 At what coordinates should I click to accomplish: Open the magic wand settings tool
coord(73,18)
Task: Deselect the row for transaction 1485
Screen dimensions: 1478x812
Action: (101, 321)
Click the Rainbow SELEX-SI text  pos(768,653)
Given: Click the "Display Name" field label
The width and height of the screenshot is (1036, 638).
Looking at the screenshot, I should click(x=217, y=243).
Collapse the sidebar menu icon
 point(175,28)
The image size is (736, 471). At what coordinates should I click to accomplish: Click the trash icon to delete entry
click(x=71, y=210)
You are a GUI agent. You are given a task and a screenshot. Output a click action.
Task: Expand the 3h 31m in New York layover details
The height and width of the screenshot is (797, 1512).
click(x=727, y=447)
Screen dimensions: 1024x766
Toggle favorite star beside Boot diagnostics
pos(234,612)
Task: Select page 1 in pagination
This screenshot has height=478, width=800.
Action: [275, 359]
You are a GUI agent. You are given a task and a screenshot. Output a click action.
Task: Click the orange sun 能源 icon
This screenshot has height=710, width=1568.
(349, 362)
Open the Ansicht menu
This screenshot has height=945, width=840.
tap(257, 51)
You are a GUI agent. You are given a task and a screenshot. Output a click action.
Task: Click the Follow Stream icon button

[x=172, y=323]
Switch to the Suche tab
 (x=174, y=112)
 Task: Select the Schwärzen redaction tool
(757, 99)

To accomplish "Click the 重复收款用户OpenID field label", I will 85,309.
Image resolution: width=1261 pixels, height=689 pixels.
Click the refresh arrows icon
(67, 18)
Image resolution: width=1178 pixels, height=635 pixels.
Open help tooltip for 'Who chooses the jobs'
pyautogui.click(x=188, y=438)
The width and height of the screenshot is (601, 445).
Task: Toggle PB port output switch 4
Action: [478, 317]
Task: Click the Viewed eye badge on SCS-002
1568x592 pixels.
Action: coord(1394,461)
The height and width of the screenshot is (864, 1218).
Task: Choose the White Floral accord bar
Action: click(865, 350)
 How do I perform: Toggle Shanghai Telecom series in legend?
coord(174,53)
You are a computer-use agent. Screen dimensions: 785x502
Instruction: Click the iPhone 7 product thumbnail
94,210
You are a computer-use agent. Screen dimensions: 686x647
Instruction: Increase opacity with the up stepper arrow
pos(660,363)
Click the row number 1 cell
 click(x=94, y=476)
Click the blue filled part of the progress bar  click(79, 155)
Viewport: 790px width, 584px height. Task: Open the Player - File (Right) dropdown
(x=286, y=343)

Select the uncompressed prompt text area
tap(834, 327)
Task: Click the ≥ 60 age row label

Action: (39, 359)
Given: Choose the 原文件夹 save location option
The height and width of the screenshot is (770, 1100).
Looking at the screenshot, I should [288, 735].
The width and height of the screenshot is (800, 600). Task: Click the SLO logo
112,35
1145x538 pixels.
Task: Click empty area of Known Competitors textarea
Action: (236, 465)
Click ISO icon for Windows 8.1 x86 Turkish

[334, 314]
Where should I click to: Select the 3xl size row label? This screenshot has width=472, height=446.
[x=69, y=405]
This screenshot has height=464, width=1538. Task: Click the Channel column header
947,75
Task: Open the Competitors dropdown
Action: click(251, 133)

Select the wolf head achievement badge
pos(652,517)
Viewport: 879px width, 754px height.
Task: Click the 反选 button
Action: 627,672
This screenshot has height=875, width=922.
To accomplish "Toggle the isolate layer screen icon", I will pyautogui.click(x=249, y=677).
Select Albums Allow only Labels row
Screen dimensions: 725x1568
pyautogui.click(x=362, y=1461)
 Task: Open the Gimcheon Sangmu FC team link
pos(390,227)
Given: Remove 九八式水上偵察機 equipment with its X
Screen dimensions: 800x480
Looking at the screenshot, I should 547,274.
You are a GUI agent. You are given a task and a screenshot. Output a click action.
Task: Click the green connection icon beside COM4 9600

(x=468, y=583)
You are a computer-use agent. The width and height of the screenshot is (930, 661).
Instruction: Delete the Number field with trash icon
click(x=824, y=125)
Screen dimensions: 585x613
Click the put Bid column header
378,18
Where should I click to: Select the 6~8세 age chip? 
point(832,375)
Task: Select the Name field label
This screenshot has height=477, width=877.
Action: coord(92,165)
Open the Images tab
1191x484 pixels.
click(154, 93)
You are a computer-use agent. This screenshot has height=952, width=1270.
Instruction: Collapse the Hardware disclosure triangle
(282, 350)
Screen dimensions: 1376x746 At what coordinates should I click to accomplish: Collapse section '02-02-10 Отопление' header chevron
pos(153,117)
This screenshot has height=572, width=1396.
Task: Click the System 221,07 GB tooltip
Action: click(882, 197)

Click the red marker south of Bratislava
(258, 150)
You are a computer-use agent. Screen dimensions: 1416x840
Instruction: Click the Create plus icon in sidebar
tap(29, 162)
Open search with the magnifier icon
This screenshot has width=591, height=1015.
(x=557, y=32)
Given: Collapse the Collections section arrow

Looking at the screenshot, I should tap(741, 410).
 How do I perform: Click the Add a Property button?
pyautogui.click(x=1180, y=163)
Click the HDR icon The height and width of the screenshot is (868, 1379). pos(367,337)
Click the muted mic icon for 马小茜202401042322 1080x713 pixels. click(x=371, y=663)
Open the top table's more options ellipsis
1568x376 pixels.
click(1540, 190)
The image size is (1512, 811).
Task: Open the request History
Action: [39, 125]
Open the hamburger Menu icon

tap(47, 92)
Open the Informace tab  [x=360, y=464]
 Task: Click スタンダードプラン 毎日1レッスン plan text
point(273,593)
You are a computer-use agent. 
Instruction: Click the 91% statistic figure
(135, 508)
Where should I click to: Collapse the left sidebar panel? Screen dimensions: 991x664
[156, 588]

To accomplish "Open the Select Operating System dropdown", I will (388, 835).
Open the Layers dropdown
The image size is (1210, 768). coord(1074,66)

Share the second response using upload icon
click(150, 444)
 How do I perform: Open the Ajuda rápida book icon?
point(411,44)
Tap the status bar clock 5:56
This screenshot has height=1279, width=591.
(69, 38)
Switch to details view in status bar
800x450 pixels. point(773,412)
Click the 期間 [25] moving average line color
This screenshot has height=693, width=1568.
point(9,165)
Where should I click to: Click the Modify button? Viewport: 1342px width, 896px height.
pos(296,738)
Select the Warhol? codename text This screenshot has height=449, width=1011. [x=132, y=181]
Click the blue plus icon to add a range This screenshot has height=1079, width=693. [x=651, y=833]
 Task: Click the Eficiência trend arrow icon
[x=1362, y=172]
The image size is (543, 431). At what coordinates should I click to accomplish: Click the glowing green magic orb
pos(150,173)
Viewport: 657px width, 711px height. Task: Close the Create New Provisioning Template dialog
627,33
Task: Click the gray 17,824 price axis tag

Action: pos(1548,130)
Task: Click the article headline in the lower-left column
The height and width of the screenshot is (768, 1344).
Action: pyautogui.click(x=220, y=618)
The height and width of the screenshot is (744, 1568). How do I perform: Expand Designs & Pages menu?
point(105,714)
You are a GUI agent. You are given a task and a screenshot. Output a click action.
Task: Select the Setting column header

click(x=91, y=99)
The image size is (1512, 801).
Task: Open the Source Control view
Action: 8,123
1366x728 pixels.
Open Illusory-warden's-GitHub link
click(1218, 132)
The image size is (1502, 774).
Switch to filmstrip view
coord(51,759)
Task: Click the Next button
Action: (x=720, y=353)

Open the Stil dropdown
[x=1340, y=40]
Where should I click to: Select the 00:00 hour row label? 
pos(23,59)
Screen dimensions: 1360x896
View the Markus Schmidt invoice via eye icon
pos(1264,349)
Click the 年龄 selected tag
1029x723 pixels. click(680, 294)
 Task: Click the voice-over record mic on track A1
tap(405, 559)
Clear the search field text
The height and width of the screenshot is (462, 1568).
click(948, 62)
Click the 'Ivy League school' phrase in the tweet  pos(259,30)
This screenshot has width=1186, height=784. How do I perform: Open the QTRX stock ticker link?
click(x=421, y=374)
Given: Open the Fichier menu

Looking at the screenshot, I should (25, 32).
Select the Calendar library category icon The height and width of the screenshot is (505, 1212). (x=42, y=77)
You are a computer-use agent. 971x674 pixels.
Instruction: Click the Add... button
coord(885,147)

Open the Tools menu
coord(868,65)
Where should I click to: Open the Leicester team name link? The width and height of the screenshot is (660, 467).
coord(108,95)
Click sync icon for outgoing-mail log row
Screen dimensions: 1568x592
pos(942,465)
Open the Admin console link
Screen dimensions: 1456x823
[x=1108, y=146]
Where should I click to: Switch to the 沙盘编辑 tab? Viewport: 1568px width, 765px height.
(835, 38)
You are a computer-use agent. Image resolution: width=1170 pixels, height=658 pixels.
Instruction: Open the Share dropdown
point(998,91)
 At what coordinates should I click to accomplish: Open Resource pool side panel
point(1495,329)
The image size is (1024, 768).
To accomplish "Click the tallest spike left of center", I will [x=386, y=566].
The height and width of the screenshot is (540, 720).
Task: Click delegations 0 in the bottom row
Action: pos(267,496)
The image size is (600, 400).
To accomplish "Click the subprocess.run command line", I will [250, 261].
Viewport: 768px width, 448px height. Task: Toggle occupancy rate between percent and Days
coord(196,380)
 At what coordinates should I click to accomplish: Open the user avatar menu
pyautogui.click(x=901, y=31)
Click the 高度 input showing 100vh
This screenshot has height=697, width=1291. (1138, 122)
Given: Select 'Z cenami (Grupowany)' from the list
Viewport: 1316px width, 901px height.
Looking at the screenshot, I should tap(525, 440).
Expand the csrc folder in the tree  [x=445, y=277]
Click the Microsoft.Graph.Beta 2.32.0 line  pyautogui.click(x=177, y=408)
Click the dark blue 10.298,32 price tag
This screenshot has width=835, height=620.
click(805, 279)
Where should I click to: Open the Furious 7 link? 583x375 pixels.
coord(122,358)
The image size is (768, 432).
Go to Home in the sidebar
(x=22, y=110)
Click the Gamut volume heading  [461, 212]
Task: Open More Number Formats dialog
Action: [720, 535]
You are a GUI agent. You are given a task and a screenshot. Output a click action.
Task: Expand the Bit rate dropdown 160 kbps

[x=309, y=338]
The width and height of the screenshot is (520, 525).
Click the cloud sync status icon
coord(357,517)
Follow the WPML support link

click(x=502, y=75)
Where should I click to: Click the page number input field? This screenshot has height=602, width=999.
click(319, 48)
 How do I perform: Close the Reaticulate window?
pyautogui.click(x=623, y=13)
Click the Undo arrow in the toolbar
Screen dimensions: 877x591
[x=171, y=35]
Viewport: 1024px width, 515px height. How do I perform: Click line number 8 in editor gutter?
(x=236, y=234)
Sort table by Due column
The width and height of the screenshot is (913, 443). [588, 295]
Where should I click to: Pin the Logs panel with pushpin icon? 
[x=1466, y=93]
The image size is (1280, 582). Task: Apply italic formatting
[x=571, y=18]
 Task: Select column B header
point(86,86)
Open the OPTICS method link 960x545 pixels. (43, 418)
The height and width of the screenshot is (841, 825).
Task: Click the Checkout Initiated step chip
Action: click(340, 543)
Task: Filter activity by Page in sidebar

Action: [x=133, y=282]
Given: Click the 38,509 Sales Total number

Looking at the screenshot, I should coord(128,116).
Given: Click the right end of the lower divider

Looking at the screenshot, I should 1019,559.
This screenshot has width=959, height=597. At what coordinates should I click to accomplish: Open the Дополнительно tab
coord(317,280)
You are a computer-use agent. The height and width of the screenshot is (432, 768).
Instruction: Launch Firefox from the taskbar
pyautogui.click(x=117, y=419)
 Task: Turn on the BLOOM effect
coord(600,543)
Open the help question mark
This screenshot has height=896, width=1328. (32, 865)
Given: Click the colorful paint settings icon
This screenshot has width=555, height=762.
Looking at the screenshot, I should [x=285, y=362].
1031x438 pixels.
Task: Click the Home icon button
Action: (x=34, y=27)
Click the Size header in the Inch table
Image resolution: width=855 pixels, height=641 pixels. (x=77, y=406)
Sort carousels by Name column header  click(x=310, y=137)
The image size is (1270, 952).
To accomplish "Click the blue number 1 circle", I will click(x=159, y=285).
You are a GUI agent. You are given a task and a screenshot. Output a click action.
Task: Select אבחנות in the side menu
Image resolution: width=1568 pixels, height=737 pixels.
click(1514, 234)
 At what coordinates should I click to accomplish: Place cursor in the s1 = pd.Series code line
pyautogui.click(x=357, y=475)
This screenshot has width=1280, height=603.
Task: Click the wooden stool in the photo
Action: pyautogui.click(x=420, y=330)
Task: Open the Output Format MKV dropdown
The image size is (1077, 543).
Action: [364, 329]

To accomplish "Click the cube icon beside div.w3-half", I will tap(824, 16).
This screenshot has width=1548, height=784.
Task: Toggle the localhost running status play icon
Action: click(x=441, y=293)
- - -
_What to work on_
Look above for the line with "Instruction: Collapse the" and the line with "Open search with the magnifier icon", and reproduce exactly those two lines plus every line between, nothing more.

_Solution for this exercise_
Instruction: Collapse the Hardware disclosure triangle
(282, 350)
Screen dimensions: 1376x746 At what coordinates should I click to accomplish: Collapse section '02-02-10 Отопление' header chevron
pos(153,117)
This screenshot has height=572, width=1396.
Task: Click the System 221,07 GB tooltip
Action: click(882, 197)

Click the red marker south of Bratislava
(258, 150)
You are a computer-use agent. Screen dimensions: 1416x840
Instruction: Click the Create plus icon in sidebar
tap(29, 162)
Open search with the magnifier icon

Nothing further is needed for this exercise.